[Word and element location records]

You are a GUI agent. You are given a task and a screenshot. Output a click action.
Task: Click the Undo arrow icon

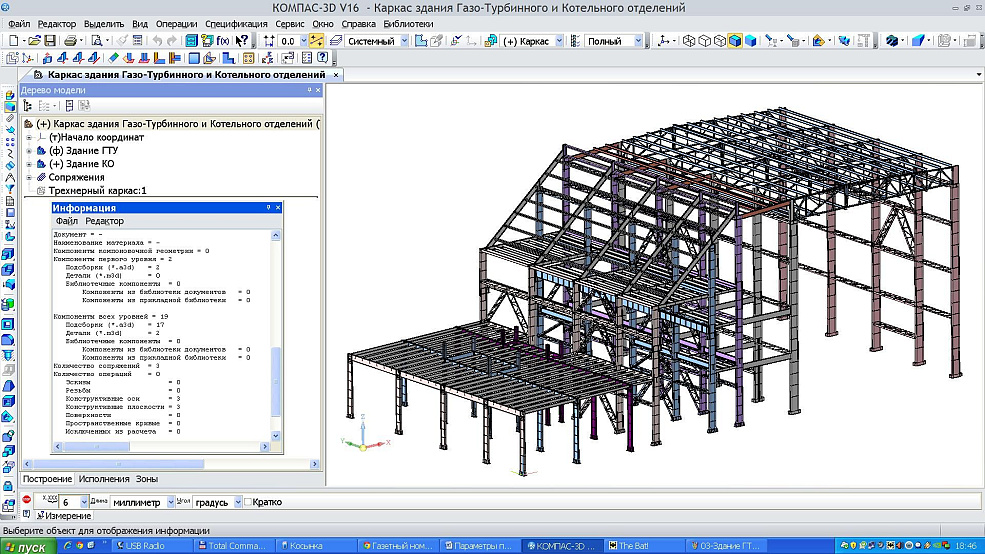[x=157, y=41]
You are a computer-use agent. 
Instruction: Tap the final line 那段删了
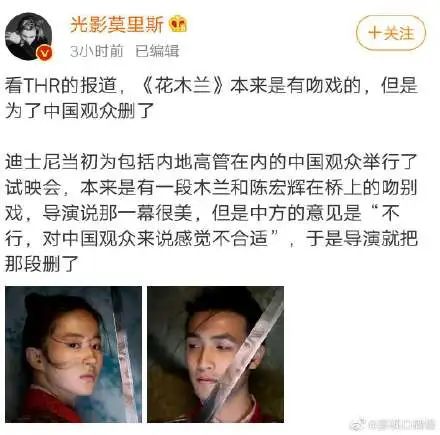click(x=42, y=264)
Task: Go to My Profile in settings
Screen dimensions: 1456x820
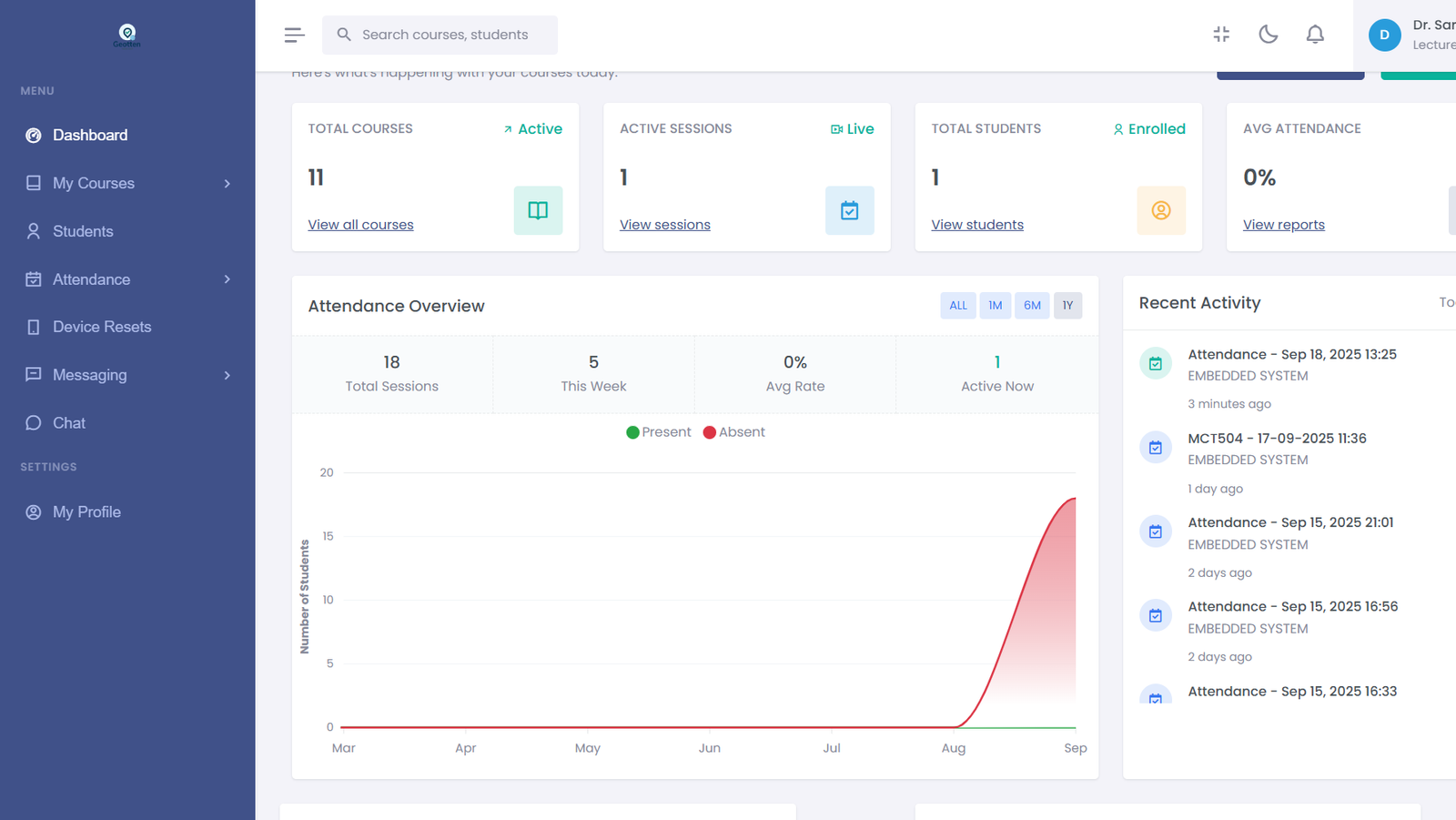Action: (86, 512)
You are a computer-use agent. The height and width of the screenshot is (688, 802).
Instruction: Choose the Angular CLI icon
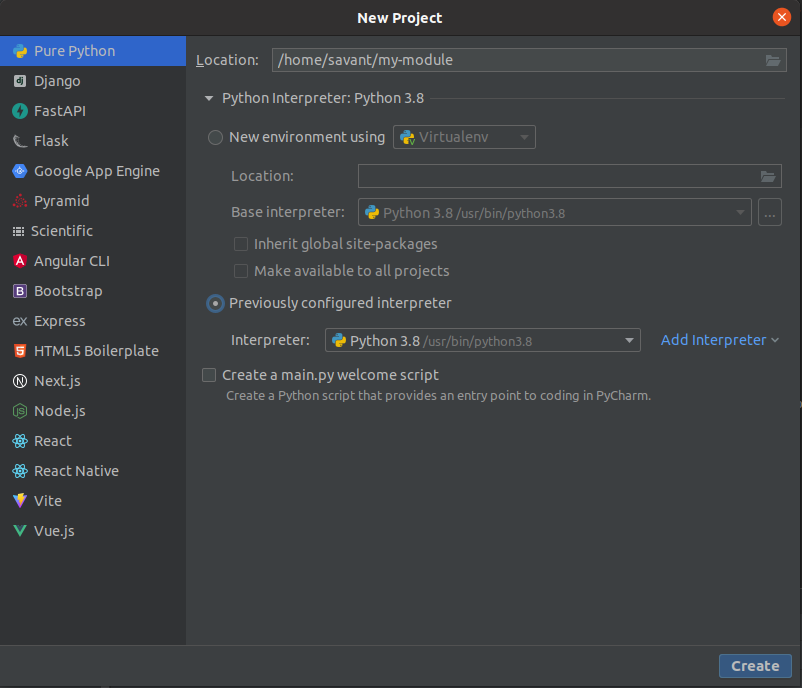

» Required work
Rewrite the data above with every "Instruction" changed to "Directive" and everything else kept the same, leaving out the pictures.

» Task solution
You are a GUI agent. You are given a task and a screenshot. Output a click action.
Task: Click the Undo arrow icon

[x=157, y=41]
You are a computer-use agent. 
Directive: Tap the final line 那段删了
click(x=42, y=264)
Task: Go to My Profile in settings
Screen dimensions: 1456x820
Action: (86, 512)
You are a computer-use agent. The height and width of the screenshot is (688, 802).
Directive: Choose the Angular CLI icon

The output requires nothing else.